I said nothing today about his smoking, his wheezing, about my fears that he’d be taken from me, too.
As we rattled alongside the river, he gently sang an ancient song, the song of lovers separated by the Tyne.
“ ‘I cannot get tae my love if I would dee
For the waters of Tyne run between her and me . . .’”
I told him that it was lovely, that I hadn’t heard him sing since I was a little boy.
“There’s some would say that that’s a blessin. Now it’s you.”
“Eh?”
“I do one, you do one. That’s how it was in the good owld bad owld days.”

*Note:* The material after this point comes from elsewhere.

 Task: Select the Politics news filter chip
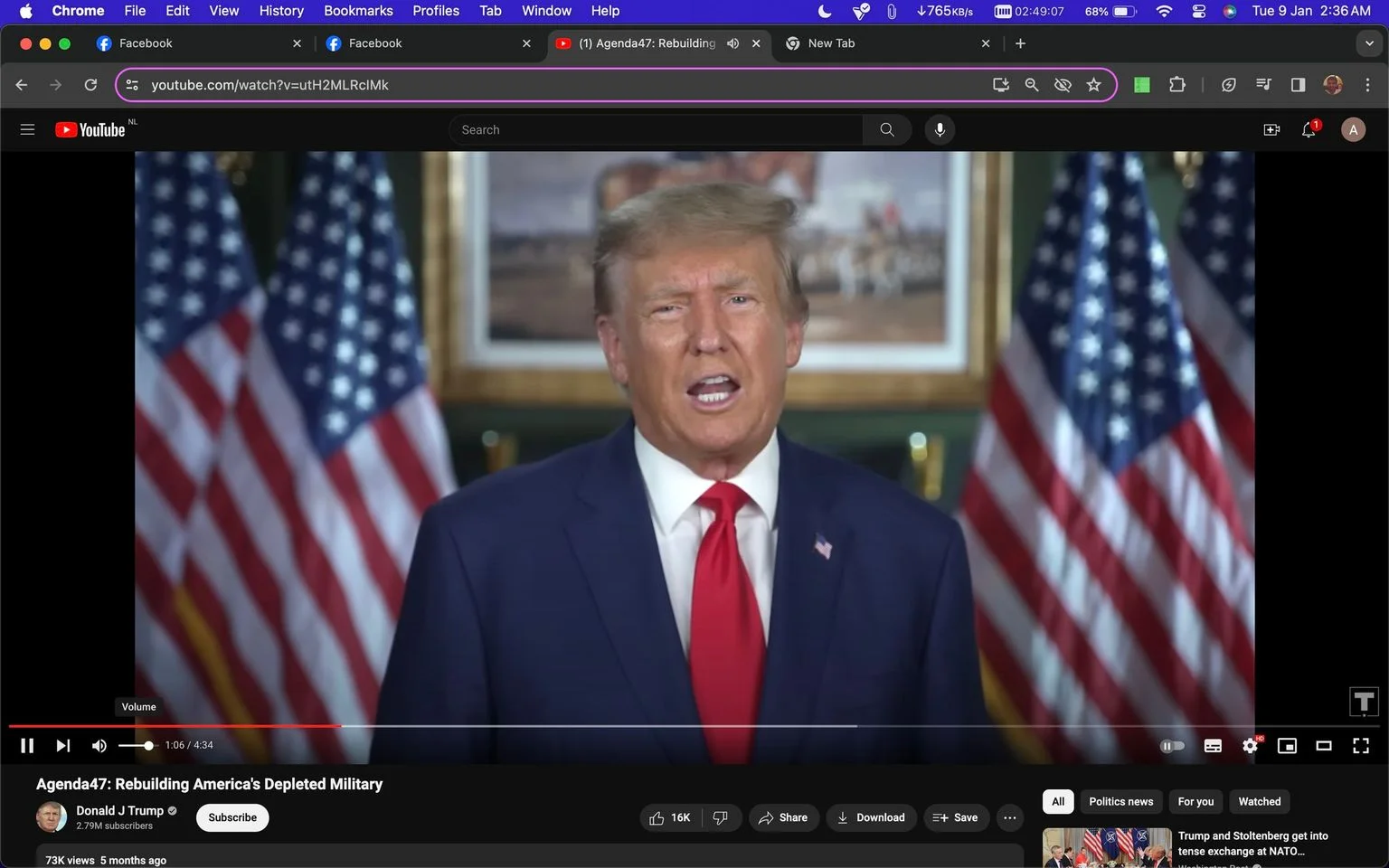coord(1120,801)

I shrugged and watched the water flowing. I had a notebook with me — words of mine, words of others.
“ ‘Sweet Tyne,’” I read. “Run softly till I end my song.
“ ‘Sweet Tyne, run softly, cos I speak not loud nor long.

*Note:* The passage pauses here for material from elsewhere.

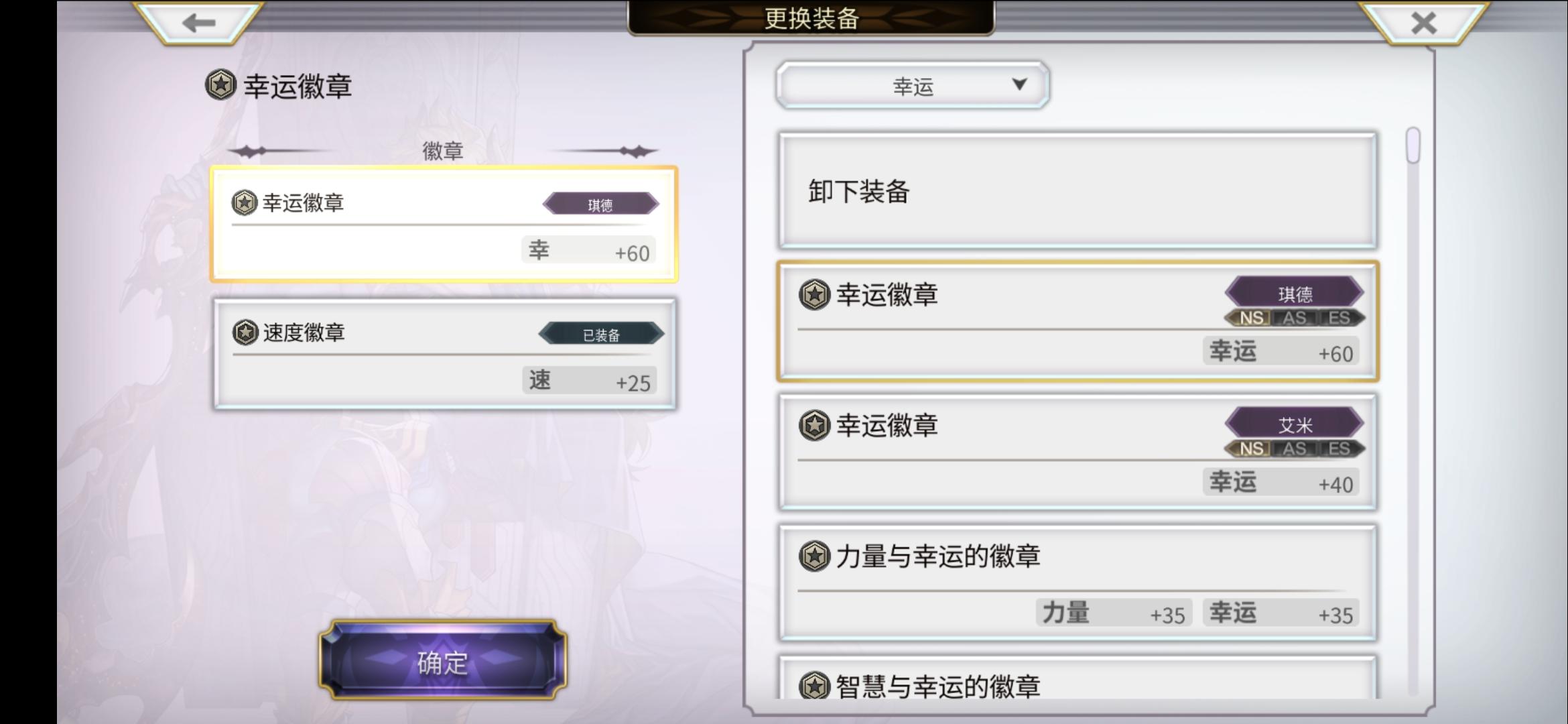Close the equipment change screen
This screenshot has height=724, width=1568.
click(x=1423, y=23)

But at me back in a blast I hear
The din of caulkers and the skylark’s song.’”
“What’s that?” he said.
“Poetry, Dad,” I answered.
“Ha! See me meanin? How’d you end up doin bliddy poetry?”
“It’s mebbe not so different from your songs,” I said.
I watched the water.
“Mebbe it was your songs that got me started on it.”
“Aye? Then here’s another.”
And he set off on “Felton Lonnen,” closing his eyes as he breathed the beautiful song of hope and loss.
“ ‘He’s always oot roamin the lang summer’s day through,
He’s always oot roamin away from the farm.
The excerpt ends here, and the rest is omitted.